Role of dimer interface in activation and desensitization in AMPA receptors

Abstract

The conversion of chemical to electrical signals by the AMPA receptors is the key step by which these proteins control cognitive and motor responses. Here, we have used luminescence resonance energy transfer (LRET) to gain insight into the conformational changes induced by glutamate binding in the agonist-binding domain in functional AMPA receptors expressed in oocytes and HEK-293 cells. The LRET-based distances indicate that the interface between the upper lobes of the agonist-binding domain within a dimer is in a decoupled state in the unligated Apo state of the receptor. Agonist binding results in the formation of the dimer interface in the open-channel form of the receptor. In the continued presence of glutamate when the receptor is primarily in the desensitized state, the dimer interface is decoupled, confirming that the decoupling of the dimer interface leads to channel closure.
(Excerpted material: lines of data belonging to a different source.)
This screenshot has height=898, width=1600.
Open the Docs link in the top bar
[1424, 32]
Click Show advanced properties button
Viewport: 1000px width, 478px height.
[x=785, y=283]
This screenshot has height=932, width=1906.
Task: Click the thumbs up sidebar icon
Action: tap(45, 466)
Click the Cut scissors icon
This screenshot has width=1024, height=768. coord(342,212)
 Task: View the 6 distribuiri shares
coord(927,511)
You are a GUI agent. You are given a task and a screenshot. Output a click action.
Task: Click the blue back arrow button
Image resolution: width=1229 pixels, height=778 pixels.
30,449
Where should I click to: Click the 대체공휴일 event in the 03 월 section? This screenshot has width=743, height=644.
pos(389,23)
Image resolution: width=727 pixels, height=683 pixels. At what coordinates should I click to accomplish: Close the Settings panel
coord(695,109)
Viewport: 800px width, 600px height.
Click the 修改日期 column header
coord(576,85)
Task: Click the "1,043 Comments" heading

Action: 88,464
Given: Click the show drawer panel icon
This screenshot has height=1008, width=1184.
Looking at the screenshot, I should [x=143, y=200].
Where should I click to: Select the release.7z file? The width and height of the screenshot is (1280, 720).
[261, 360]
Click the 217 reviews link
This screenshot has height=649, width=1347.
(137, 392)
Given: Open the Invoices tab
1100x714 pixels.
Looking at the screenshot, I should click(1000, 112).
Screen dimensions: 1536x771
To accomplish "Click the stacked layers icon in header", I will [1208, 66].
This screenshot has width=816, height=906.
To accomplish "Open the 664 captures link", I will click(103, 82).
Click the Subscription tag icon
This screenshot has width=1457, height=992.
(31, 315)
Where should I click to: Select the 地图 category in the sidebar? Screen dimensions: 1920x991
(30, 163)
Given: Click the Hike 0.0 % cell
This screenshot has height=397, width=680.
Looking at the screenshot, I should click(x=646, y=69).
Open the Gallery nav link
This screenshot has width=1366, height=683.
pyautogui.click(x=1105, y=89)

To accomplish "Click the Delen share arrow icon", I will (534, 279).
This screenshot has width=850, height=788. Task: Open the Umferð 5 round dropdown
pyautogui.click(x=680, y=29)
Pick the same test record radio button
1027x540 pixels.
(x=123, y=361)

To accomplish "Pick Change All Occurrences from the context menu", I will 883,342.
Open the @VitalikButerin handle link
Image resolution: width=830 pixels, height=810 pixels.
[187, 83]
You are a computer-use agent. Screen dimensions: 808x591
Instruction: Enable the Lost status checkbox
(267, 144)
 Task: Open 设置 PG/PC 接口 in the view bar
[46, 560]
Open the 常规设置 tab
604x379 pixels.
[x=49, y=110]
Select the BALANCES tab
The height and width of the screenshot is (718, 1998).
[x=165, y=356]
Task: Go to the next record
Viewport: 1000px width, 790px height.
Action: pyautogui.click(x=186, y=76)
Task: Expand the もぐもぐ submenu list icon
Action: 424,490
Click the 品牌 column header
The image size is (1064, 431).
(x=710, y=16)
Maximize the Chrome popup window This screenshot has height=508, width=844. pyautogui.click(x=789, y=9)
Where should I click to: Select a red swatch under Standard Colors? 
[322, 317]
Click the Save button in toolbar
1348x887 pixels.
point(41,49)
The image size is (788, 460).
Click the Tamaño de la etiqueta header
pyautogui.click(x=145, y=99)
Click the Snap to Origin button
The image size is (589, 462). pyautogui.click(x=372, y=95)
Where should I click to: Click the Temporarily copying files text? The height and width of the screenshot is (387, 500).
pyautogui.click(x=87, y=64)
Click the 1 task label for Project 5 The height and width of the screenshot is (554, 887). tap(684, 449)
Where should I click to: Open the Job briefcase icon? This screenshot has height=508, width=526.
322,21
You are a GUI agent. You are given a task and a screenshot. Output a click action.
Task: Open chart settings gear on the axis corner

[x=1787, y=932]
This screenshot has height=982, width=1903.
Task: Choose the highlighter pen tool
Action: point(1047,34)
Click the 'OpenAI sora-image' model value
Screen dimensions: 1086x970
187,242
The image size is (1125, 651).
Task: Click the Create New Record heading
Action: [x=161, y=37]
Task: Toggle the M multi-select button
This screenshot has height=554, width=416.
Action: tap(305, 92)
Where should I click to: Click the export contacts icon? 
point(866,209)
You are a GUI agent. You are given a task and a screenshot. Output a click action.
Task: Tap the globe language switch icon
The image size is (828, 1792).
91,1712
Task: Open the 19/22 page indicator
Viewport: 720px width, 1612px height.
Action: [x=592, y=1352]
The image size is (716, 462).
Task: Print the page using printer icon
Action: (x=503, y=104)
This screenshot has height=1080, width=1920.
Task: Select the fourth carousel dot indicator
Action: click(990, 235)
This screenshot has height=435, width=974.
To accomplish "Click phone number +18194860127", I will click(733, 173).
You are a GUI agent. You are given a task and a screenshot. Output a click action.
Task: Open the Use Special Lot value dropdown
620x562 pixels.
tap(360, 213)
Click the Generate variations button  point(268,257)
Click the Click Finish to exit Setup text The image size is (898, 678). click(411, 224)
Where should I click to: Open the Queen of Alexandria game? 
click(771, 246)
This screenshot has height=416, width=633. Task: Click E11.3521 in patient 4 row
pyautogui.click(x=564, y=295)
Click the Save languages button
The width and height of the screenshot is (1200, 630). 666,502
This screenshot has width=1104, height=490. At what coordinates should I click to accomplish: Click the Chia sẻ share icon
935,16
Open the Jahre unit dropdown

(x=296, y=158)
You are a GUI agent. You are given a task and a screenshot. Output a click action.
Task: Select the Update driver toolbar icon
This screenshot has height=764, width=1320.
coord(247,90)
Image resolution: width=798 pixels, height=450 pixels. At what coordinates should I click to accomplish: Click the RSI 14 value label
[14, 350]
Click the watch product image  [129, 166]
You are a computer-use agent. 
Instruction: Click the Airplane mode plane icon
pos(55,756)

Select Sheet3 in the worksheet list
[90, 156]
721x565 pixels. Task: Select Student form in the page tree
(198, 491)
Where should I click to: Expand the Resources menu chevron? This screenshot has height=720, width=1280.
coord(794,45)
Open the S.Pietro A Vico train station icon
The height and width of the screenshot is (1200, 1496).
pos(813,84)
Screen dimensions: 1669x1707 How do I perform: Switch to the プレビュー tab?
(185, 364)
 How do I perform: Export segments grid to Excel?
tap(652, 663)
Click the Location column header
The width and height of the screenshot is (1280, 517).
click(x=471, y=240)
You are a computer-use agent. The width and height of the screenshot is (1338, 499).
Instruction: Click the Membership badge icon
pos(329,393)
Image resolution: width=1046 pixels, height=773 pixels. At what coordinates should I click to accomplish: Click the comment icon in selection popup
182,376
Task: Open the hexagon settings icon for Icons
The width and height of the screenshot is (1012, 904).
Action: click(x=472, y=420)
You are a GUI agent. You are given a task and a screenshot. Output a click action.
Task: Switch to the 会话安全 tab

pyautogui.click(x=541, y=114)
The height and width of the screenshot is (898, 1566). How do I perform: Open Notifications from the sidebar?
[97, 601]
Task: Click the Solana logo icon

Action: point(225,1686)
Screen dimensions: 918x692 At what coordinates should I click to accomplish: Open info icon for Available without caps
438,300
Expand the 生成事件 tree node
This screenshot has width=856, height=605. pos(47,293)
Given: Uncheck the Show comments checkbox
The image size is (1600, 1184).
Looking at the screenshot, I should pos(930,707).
The LRET distances also indicate that the dimer interface is preformed before activation in the L484Y mutation and also is formed in the antagonist (ZK200775)-bound form of the AMPA receptor. These results suggests that, although the preformation of the interface is not sufficient to drive channel activation, it could play a role in the energetics of activation and hence modulation of the receptor by auxiliary proteins or small molecules.

Fig. 1.

Crystal structures of AMPA receptor ligand-binding domain (GluR2-S1S2) showing the dimer interface. The structures are (A) in the Apo state, (B) in the glutamate-bound state, (C) glutamate-bound in the presence of cyclothiazide, and (D) the S729C structure thought to represent the desensitized dimer interface. Residue 740 (741 in GluR4) in GluR2-S1S2, which was tagged with the donor:acceptor fluorophore in the LRET measurements, is highlighted as spheres, and the linker region where the transmembrane segments are attached is shown in magenta. All the structures show an intact dimer interface; the only structure that is different in terms of the interface, D, is shown in the GluR2-S1S2-S729C structure.

Fig. 2.

Dose–response curve showing the dependence of the maximum current as a function of glutamate concentration. (A) ΔN-GluR4 receptors (red), ΔN*-GluR4-G740C (blue), ΔN*-GluR4-S741C (green), and ΔN*-GluR4-S742C (black) receptors expressed in oocytes with varying concentrations of glutamate in 100 μM cyclothiazide. (B) Wild-type GluR4-flip receptors (red) and ΔN*-GluR4-Th-S741C-Th receptors (black) expressed in HEK-293 cells. All currents were recorded in the presence of cyclothiazide and normalized to currents mediated by 10 mM glutamate.

Fig. 3.

The LRET lifetimes measured at 510 nm for donor:acceptor-tagged receptors. Lifetimes are shown for (A) ΔN*-GluR4-G740C, (B) ΔN*-GluR4-G740C-L484Y, (C) ΔN*-GluR4-S741C, (D) ΔN*-GluR4-S741C-L484Y, (E) ΔN*-GluR4-S742C, and (F) ΔN*-GluR4-S742C-L484Y receptors expressed in oocytes in the absence of agonists (black), with 10 mM glutamate (green), and with 10 mM glutamate in the presence of 100 μM cyclothiazide (red). Lifetimes after subtraction of the residual lifetimes upon thrombin digestion for (G) ΔN*-GluR4-Th-S741-Th and (H) ΔN*-GluR4-Th-S741-Th-L484Y receptors expressed in HEK-293 cells in the absence of agonists (black), with 10 mM glutamate (green), with 10 mM glutamate in the presence of 100 μM cyclothiazide (red), and in the presence of 200 nM antagonist ZK200775 (blue).

Fig. 4.

Proposed mechanism showing changes in the ligand-binding domain associated with the resting state, activation, and desensitization. Agonist binding to the ligand-binding domain induces cleft closure in the ligand-binding domain, pulling apart the linker to the channel segments opening the channel (activation). The open-channel form is transiently stabilized through transiently formed dimer interface interactions at the ligand-binding domain. Stress on the linker domain eventually results in decoupling of the ligand-binding domain dimer interface interactions, leading to channel closure (desensitization).